(Data records)
-------------------------
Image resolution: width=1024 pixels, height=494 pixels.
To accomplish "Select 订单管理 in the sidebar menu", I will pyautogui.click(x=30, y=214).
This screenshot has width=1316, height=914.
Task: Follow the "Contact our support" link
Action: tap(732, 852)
-------------------------
- Activity
Once the records have been read, print them all again exactly.

- Solution for this task
Image resolution: width=1024 pixels, height=494 pixels.
To accomplish "Select 订单管理 in the sidebar menu", I will pyautogui.click(x=30, y=214).
This screenshot has width=1316, height=914.
Task: Follow the "Contact our support" link
Action: tap(732, 852)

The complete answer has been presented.